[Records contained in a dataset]

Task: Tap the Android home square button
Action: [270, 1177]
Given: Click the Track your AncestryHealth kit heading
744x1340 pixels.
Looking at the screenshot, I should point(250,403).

Directions: Copy these rows without any changes.

Full answer:
Task: Tap the Android home square button
Action: [270, 1177]
Given: Click the Track your AncestryHealth kit heading
744x1340 pixels.
Looking at the screenshot, I should point(250,403).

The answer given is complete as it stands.